The model carries five sub-decisions:
1. **Sub-issue body schema for split-time filings:** rich seed body that lets a fresh `/workflow` invocation re-plan and implement without seeing siblings or the original `plan.md`. Includes task description + AC + Code Context + Integration Contracts (declared in frontmatter as `depends-on: [...]`) + relevant slice of `plan.md` + Test Design section if present + a "Discovered during run on `$BRANCH_NAME` for parent issue `$ISSUE_ID`" attribution paragraph.
2. **Phase 5.5 review questions strengthen to six**: coverage, no overlap, single-purpose, integration contracts (with stronger bar — must be self-contained for cross-session use), testable AC, and *self-containment* (is each task spec runnable as a standalone `/workflow` invocation?).

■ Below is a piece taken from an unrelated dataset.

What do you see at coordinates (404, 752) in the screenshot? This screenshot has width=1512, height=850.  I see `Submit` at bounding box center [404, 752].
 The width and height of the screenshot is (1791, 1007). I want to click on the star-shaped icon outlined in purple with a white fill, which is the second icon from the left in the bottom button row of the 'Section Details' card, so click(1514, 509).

Self-containment is the new load-bearing question because each filed sub-issue runs in isolation.
3. **Split Heuristic recalibration**: keep the existing mechanical thresholds (>2 concerns, >50 lines across >2 files, mixes structural + runtime, etc.) but add a "default to no split" tiebreaker — when in doubt, do not split, because splitting now fans out across user sessions with full orchestration overhead per sub-issue.
4. **Parent issue status is AC-driven**: Phase 9's existing AC checkbox logic (workflow.md flips ticked AC) determines status. If all parent AC are checked → `Done`; if some remain unchecked → stays `In Progress` with the filed sub-issues covering the remaining work.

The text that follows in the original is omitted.